Keeping expectations on an even keel has been a challenge when it comes to the financial markets.
In 2022, we have experienced a rapid reversal in both direction and sentiment. With persistently high inflation, and with headwinds from the Ukraine war and the spring Covid shutdowns in China, the central banks have taken a more aggressive stance to try and temper inflation. This has prompted worries that, with slowing growth, economies may be pushed into a recession. The changing expectations and economic uncertainty have created significant volatility in the markets.

Indeed, humans often react unfavourably to uncertainty. Studies have shown that our emotions are a key driver of stock market volatility over shorter periods. One study suggested that roughly 75 percent of short-term market variation can be explained by risk aversion.1 This is because we often underestimate our ability to adapt.

Yet, history reminds us that markets and economies have continued to adjust and move forward from setbacks. As such, some balance may be warranted. We are emerging from a time in which record stimulus benefitted both the markets and economies, so a period of adjustment has been expected. Many company earnings thrived during this time and must now adjust as consumption patterns balance towards a post-pandemic world. Inflation has been a prevailing headwind and although it has been more than just transitory, consider that it also will not be permanent.

While certain market pundits are pointing to a recession, for now, labour markets continue to be robust and household balance sheets suggest consumer resilience. Recessions also come in different intensities and lengths; the past two recessions lasted only three and seven months in duration.2

Here at home, we are fortunate to be insulated from many of the challenges facing other nations. Our vast resource-based economy, including domestic energy production, serves us well.
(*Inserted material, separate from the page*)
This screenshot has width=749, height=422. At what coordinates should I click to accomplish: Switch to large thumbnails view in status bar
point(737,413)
Consider that in the first quarter, Canada’s GDP grew at a rate of over three percent, whereas U.S. GDP contracted. As the growth sector has been punished more recently, the Canadian markets have been comparatively resilient, in part due to a larger composition in resources and commodity related sectors. At the same time, we shouldn’t forget that one of the key drivers of growth over recent times has been the technology sector, which is expected to continue to support future innovation, advancement and growth.
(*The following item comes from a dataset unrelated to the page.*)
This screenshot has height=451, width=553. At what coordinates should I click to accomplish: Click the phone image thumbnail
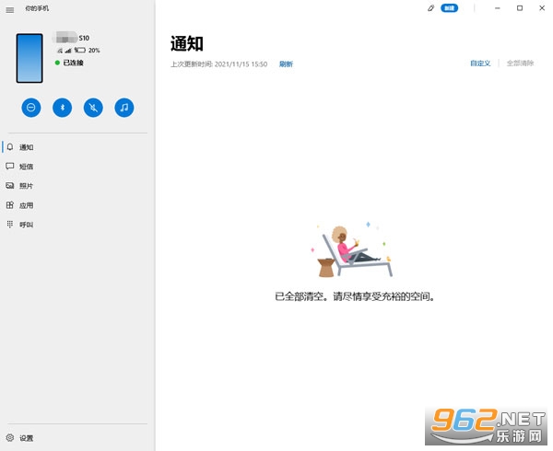pos(29,58)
This is not to suggest that there aren’t challenges ahead. For now, economic uncertainty is expected to continue, however eventually the pendulum will swing back again. Uncertainties will always be with us, and finding balance amid the uncertainty is important.

While setbacks can happen too quickly to ignore, progress often happens too slowly to notice. This is why investing has been compared to planting trees: progress measured over months often shows nothing, yet over the long term can yield significant results. And, as Einstein once said, progress is “like riding a bicycle. To keep your balance, you must keep moving.”